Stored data
----
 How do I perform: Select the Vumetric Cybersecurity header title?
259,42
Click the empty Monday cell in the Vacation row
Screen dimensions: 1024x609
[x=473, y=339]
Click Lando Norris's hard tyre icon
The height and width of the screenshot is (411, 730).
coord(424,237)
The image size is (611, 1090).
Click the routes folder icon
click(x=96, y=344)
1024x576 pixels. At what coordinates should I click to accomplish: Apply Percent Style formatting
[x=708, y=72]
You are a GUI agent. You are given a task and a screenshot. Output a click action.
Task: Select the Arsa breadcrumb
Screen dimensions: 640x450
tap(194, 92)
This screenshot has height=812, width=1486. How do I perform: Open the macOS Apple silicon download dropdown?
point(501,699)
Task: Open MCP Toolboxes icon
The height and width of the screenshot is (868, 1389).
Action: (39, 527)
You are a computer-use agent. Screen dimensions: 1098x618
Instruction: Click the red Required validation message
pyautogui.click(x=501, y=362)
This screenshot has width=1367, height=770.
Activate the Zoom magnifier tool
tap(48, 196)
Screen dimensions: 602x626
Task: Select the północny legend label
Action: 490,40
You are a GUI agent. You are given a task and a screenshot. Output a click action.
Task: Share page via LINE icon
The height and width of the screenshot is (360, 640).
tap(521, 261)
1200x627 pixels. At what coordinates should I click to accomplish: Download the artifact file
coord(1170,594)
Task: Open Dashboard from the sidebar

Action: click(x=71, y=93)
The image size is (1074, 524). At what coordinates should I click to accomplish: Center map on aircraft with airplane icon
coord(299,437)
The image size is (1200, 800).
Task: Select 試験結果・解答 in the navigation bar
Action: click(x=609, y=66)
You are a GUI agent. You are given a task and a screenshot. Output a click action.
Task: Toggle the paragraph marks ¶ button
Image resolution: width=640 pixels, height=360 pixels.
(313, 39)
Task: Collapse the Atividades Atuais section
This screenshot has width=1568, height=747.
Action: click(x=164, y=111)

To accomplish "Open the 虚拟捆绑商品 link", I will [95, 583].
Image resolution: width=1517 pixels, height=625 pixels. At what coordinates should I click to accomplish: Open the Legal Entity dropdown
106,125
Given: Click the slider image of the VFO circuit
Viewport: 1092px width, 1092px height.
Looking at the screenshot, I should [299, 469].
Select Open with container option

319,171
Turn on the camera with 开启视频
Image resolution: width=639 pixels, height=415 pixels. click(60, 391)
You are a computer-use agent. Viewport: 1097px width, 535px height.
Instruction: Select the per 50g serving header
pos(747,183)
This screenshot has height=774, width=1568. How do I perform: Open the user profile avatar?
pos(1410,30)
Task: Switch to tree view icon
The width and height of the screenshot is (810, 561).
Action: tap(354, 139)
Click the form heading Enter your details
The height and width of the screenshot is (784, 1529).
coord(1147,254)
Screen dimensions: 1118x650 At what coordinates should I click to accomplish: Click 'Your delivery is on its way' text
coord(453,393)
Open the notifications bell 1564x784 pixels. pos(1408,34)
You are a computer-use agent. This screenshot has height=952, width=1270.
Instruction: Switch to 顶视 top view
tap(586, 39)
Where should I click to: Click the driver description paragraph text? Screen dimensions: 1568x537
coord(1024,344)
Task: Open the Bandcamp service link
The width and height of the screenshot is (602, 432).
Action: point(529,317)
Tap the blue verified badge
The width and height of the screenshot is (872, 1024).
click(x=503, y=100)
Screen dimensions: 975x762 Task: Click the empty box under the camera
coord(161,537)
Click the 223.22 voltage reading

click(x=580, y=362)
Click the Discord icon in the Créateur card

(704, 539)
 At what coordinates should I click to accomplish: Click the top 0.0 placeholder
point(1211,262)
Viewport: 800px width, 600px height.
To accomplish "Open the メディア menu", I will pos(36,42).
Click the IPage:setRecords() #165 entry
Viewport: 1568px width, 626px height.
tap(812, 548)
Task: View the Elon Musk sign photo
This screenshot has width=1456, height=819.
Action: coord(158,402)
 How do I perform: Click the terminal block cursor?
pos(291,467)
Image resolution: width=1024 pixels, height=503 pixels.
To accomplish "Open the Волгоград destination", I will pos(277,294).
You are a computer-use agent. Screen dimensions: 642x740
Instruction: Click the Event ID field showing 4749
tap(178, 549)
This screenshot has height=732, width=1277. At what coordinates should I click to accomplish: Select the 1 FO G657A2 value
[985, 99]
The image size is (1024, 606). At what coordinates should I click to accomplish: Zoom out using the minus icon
----
*EXERCISE REQUIREMENTS*. The full set of records above is to be printed again verbatim.

*WRITTEN ANSWER*.
 How do I perform: Select the Vumetric Cybersecurity header title?
259,42
Click the empty Monday cell in the Vacation row
Screen dimensions: 1024x609
[x=473, y=339]
Click Lando Norris's hard tyre icon
The height and width of the screenshot is (411, 730).
coord(424,237)
The image size is (611, 1090).
Click the routes folder icon
click(x=96, y=344)
1024x576 pixels. At what coordinates should I click to accomplish: Apply Percent Style formatting
[x=708, y=72]
You are a GUI agent. You are given a task and a screenshot. Output a click action.
Task: Select the Arsa breadcrumb
Screen dimensions: 640x450
tap(194, 92)
This screenshot has height=812, width=1486. How do I perform: Open the macOS Apple silicon download dropdown?
point(501,699)
Task: Open MCP Toolboxes icon
The height and width of the screenshot is (868, 1389).
Action: (39, 527)
You are a computer-use agent. Screen dimensions: 1098x618
Instruction: Click the red Required validation message
pyautogui.click(x=501, y=362)
This screenshot has width=1367, height=770.
Activate the Zoom magnifier tool
tap(48, 196)
Screen dimensions: 602x626
Task: Select the północny legend label
Action: 490,40
You are a GUI agent. You are given a task and a screenshot. Output a click action.
Task: Share page via LINE icon
The height and width of the screenshot is (360, 640).
tap(521, 261)
1200x627 pixels. At what coordinates should I click to accomplish: Download the artifact file
coord(1170,594)
Task: Open Dashboard from the sidebar

Action: click(x=71, y=93)
The image size is (1074, 524). At what coordinates should I click to accomplish: Center map on aircraft with airplane icon
coord(299,437)
The image size is (1200, 800).
Task: Select 試験結果・解答 in the navigation bar
Action: click(x=609, y=66)
You are a GUI agent. You are given a task and a screenshot. Output a click action.
Task: Toggle the paragraph marks ¶ button
Image resolution: width=640 pixels, height=360 pixels.
(313, 39)
Task: Collapse the Atividades Atuais section
This screenshot has width=1568, height=747.
Action: click(x=164, y=111)

To accomplish "Open the 虚拟捆绑商品 link", I will [95, 583].
Image resolution: width=1517 pixels, height=625 pixels. At what coordinates should I click to accomplish: Open the Legal Entity dropdown
106,125
Given: Click the slider image of the VFO circuit
Viewport: 1092px width, 1092px height.
Looking at the screenshot, I should [299, 469].
Select Open with container option

319,171
Turn on the camera with 开启视频
Image resolution: width=639 pixels, height=415 pixels. click(60, 391)
You are a computer-use agent. Viewport: 1097px width, 535px height.
Instruction: Select the per 50g serving header
pos(747,183)
This screenshot has height=774, width=1568. How do I perform: Open the user profile avatar?
pos(1410,30)
Task: Switch to tree view icon
The width and height of the screenshot is (810, 561).
Action: tap(354, 139)
Click the form heading Enter your details
The height and width of the screenshot is (784, 1529).
coord(1147,254)
Screen dimensions: 1118x650 At what coordinates should I click to accomplish: Click 'Your delivery is on its way' text
coord(453,393)
Open the notifications bell 1564x784 pixels. pos(1408,34)
You are a computer-use agent. This screenshot has height=952, width=1270.
Instruction: Switch to 顶视 top view
tap(586, 39)
Where should I click to: Click the driver description paragraph text? Screen dimensions: 1568x537
coord(1024,344)
Task: Open the Bandcamp service link
The width and height of the screenshot is (602, 432).
Action: point(529,317)
Tap the blue verified badge
The width and height of the screenshot is (872, 1024).
click(x=503, y=100)
Screen dimensions: 975x762 Task: Click the empty box under the camera
coord(161,537)
Click the 223.22 voltage reading

click(x=580, y=362)
Click the Discord icon in the Créateur card

(704, 539)
 At what coordinates should I click to accomplish: Click the top 0.0 placeholder
point(1211,262)
Viewport: 800px width, 600px height.
To accomplish "Open the メディア menu", I will pos(36,42).
Click the IPage:setRecords() #165 entry
Viewport: 1568px width, 626px height.
tap(812, 548)
Task: View the Elon Musk sign photo
This screenshot has width=1456, height=819.
Action: coord(158,402)
 How do I perform: Click the terminal block cursor?
pos(291,467)
Image resolution: width=1024 pixels, height=503 pixels.
To accomplish "Open the Волгоград destination", I will pos(277,294).
You are a computer-use agent. Screen dimensions: 642x740
Instruction: Click the Event ID field showing 4749
tap(178, 549)
This screenshot has height=732, width=1277. At what coordinates should I click to accomplish: Select the 1 FO G657A2 value
[985, 99]
The image size is (1024, 606). At what coordinates should I click to accomplish: Zoom out using the minus icon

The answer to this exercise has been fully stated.